Data for this exercise:
+ + + +

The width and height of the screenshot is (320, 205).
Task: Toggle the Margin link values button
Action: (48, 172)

+ + + +

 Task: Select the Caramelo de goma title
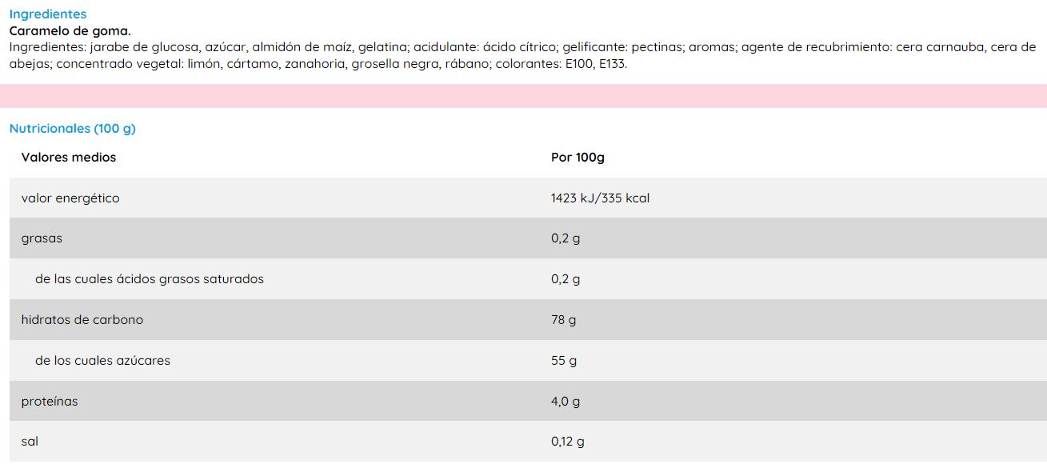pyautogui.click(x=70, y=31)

+ + + +

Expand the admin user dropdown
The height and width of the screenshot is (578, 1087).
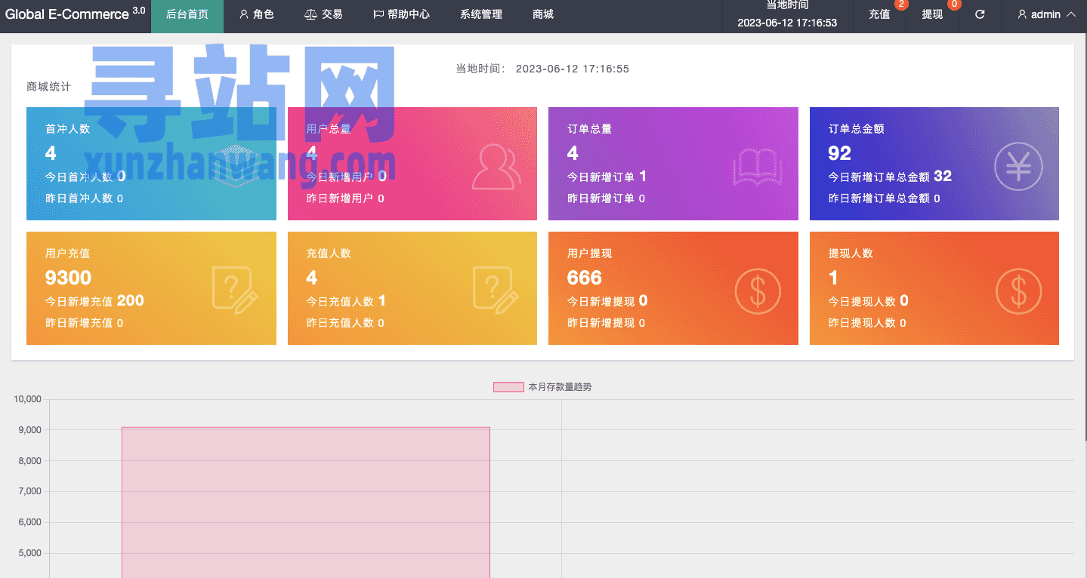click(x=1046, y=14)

+ + + +

Could you write out the listing lines between the line containing "The width and" and the line containing "Action: (48, 172)", inclusive?

The width and height of the screenshot is (320, 205).
Task: Toggle the Margin link values button
Action: (48, 172)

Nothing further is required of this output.